Le parti pris pourrait être frustrant s’il était systématique, mais le chanteur, habillé d’un polo noir laissant deviner une carrure athlétique, sait affirmer à propos sa sensualité vocale et une présence fraternelle entretenant, depuis plus de 30 ans, un rapport affectif immuable avec son public.
« Week-end à Rome », ralenti à la façon d’un vieux slow de la Motown
On se reconnaît dans ses danses, mains en avant semblant caresser ses fans, dans son petit déhanché d’éternel ado. On est touché quand il ouvre son cœur dans le dépouillement vibrant d’un Week-end à Rome, ralenti à la façon d’un vieux slow de la Motown (fondu-enchaîné avec le récent Les Flocons de l’été), dans les miroitements d’une reprise de Gainsbourg, Comme un boomerang, dédié à son interprète originelle, Dani (présente dans la salle, comme Lou Doillon, Emmanuelle Seigner ou la cinéaste Tonie Marshall) ou le romantisme préservé de classiques comme Ouverture ou Le premier jour (du reste de ta vie).

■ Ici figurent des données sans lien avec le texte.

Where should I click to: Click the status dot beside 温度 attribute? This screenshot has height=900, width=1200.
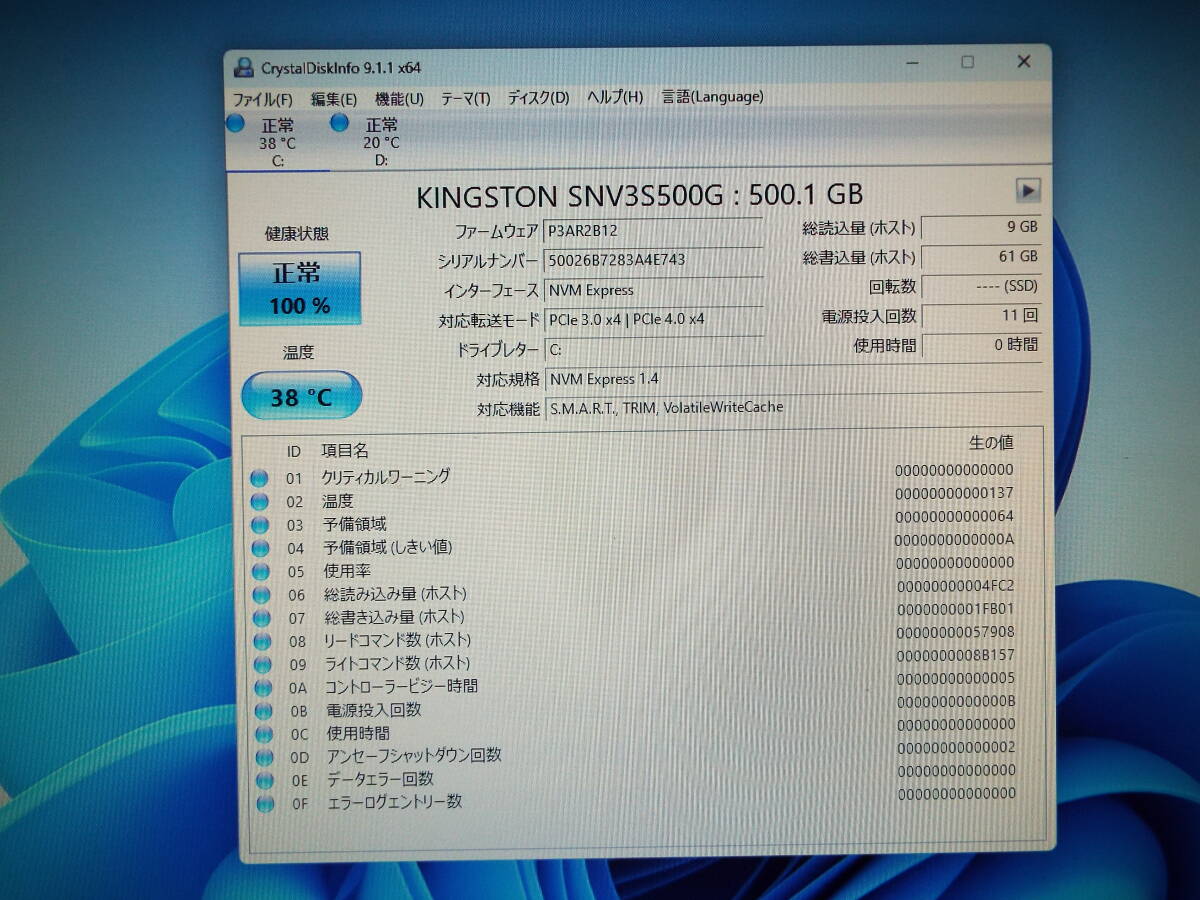pos(262,500)
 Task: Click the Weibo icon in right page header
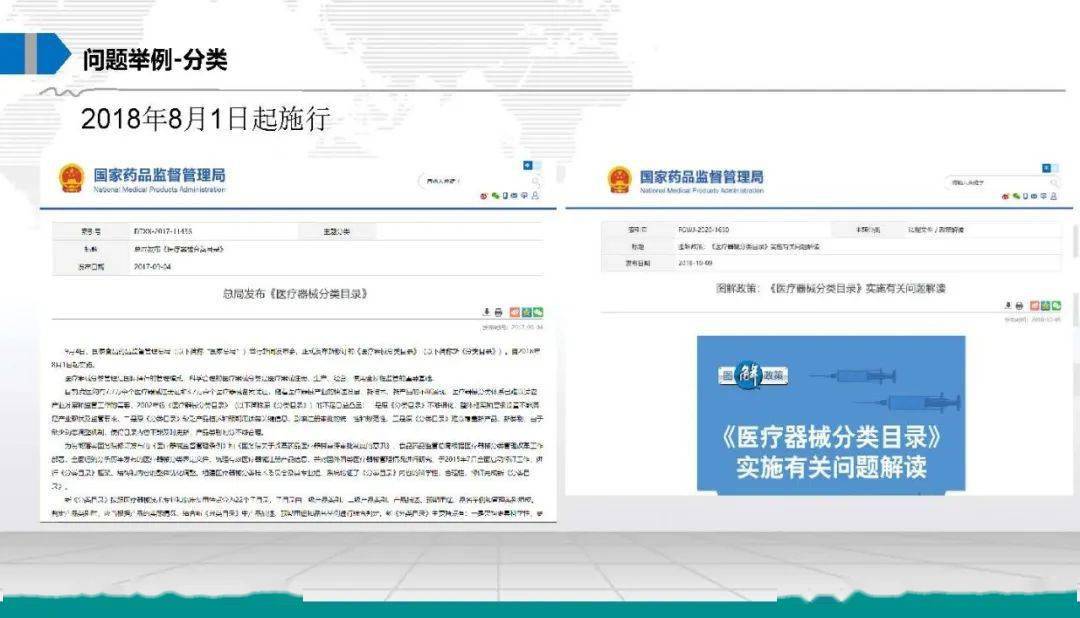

Avant de terminer, en anglais, avec un inédit, Summertime, signé Pierre Emery (leader du groupe Ultra-Orange, fasciné lui aussi par la mythologie du Velvet et des Stooges), Daho a joué en rappel un quatrième titre, Après le Blitz, de son dernier opus. La réussite live de ce morceau de bravoure disco-rock dansant, « léger face au danger », au rythme des tourments du monde, l’incitera, espérons-le, à inclure plus de titres de cet album audacieux dans la seconde partie d’une tournée qui passera, entre autres, à l’Olympia du 27 novembre au 2 décembre.
Concerts : Le 19 juillet, à Arles, festival Les Escales du cargo ; le 20, au Midi festival, à Hyères ; le 22, à Biarritz en été ; le 27, aux Escales de Saint-Nazaire ; le 1er août, au Monte Carlo Sporting Summer Festival, à Monaco ; le 11, au festival d’Erbalunga, à Brando ; le 17, à La Route du Rock, à Saint-Malo.